However, these forests face threats from multitude of factors such as climate change, acidification, overfishing, and unsustainable harvesting practices [1].

Image Showing Sardines Seeking Food and Shelter in a Kelp Forest [2]
Image Showing the change in Kelp forest abundance from 2008 to 2019 [3]

To address these pressing conservation concerns and safeguard the future of kelp forests, innovative approaches are needed. One promising strategy involves harnessing the power of technology to monitor and protect these vital marine habitats. By leveraging advances in remote sensing, computer vision, and machine learning, we propose the development of a comprehensive model capable of monitoring kelp forests using coastal satellite imagery. Such a model would enable tracking of changes in kelp abundance, empowering conservation efforts and informing sustainable management practices. The successful predictions and ongoing automated monitoring can empower authorities, policymakers, and marine conservation organizations to make informed decisions about actions necessary for the preservation of coastal ecosystems.
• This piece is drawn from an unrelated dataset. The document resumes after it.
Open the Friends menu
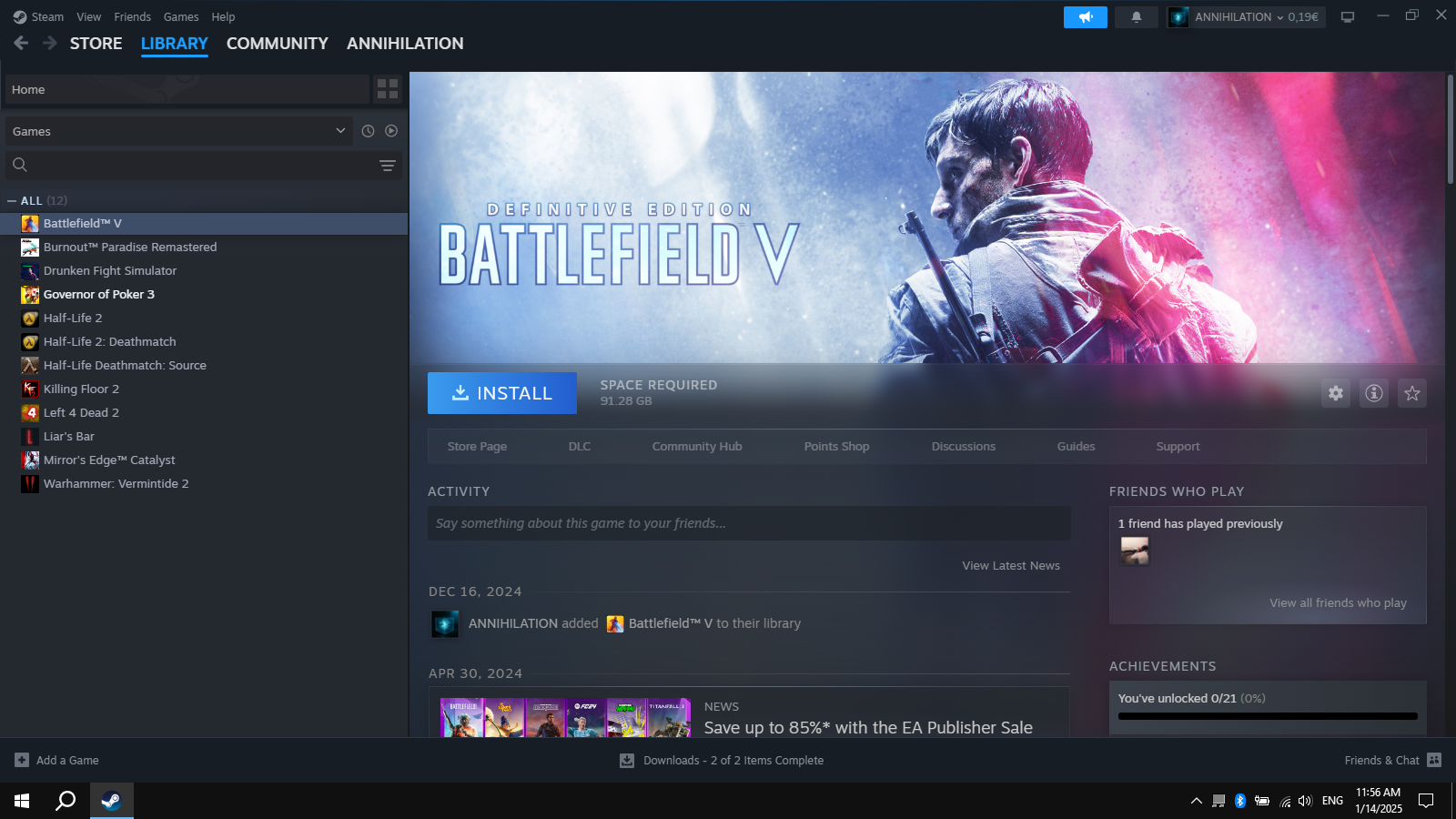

We aim to develop a kelp segmentation model based on a Convolutional Neural Network (CNN). The input to our model is the satellite images of 350x350 pixels containing 7 channels including Short-wave Infrared (SWIR), Near Infrared (NIR), Red (R), Green(G), Blue (B), Cloud Mask, and Elevation (Ground Mask) of which we will experiment with different selections/combinations of channels as the input to the neural networks. The output/results are the predicted labels that represent the pixels containing kelp (1) or no kelp (0). The goal is to successfully match the predicted kelp labels with the ground truth label in the dataset we used to validate our performance with more than 0.5 Dice coefficient.

Image Showing the 7 channels in the satellite imagery
Image Showing the Ground truth label of pixels containing kelp as the expected output

[4] Artificial intelligence convolutional neural networks map giant kelp forests from satellite imagery

The paper suggests the use of a Mask R-CNN (mask region-based convolutional neural network) to detect giant kelp forests along the coastlines of Southern California and Baja California using satellite imagery. The authors aimed to develop a more robust and accurate method for detecting kelp forests that can overcome the challenges posed by cloud cover using a mask RCNN. They used a mask RCNN architecture for giant kelp identification and segmentation because it successfully combines the high-performance algorithms of Faster R-CNN for target identification and FCN for mask prediction, boundary regression, and classification.

To solve this problem, they optimize the mask R-CNN model through hyperparameterization. Model hyper-parameterization was tuned through cross-validation procedures testing the effect of data augmentation, and different learning rates and anchor sizes. The optimal model achieved impressive results, with a Jaccard’s index of $0.87 \pm 0.07$, a Dice index of $0.93 \pm 0.04$, and an over-prediction rate of just 0.06. The loss function used in the model is defined by the combination of Classification Loss, Bounding Box Regression, and Mask Loss where the Classification Loss and Bounding Box Regression Loss are determined through cross-entropy as in the Faster R-CNN framework31,32, and reflect the ability of the model to classify kelp and to identify the regions of the image (i.e., bounding boxes) where kelp occurs. The Mask Loss is determined through binary cross-entropy per pixel34, for the images where kelp was classified, and reflects the ability of the model to identify the masks (i.e., the outlines) of kelp forests.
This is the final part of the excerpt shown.